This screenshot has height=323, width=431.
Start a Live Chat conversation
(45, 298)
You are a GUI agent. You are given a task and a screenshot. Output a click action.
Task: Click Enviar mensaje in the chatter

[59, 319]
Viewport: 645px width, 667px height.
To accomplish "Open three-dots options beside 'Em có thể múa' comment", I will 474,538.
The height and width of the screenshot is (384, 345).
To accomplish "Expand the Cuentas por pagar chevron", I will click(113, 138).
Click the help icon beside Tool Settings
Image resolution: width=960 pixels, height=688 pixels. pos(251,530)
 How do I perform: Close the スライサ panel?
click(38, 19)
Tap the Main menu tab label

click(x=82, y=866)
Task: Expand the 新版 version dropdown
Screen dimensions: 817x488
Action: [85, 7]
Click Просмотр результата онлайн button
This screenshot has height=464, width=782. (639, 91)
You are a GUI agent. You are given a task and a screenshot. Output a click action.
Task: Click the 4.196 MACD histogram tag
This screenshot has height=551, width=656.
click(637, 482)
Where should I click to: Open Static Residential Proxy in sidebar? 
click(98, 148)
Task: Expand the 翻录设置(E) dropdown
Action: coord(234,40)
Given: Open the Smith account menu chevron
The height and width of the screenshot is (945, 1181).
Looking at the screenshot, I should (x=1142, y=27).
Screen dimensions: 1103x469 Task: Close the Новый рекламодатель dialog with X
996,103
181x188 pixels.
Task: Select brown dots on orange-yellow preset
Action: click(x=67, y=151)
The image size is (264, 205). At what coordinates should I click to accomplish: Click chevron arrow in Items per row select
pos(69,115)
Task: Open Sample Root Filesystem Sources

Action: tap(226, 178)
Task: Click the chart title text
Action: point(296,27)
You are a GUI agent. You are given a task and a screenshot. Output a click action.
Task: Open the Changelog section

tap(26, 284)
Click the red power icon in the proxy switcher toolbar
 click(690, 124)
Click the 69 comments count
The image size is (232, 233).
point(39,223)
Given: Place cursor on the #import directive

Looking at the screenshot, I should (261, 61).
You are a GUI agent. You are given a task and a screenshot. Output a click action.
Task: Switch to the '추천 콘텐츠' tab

= = = =

DIRECTIONS FOR THIS TASK:
Your answer should consist only of the lines from the one with "The image size is (264, 205)." through the end of the data above, reproduced exactly.

SOLUTION TO THE PROBLEM:
The image size is (264, 205). At what coordinates should I click to accomplish: Click chevron arrow in Items per row select
pos(69,115)
Task: Open Sample Root Filesystem Sources

Action: tap(226, 178)
Task: Click the chart title text
Action: point(296,27)
You are a GUI agent. You are given a task and a screenshot. Output a click action.
Task: Open the Changelog section

tap(26, 284)
Click the red power icon in the proxy switcher toolbar
 click(690, 124)
Click the 69 comments count
The image size is (232, 233).
point(39,223)
Given: Place cursor on the #import directive

Looking at the screenshot, I should (261, 61).
You are a GUI agent. You are given a task and a screenshot. Output a click action.
Task: Switch to the '추천 콘텐츠' tab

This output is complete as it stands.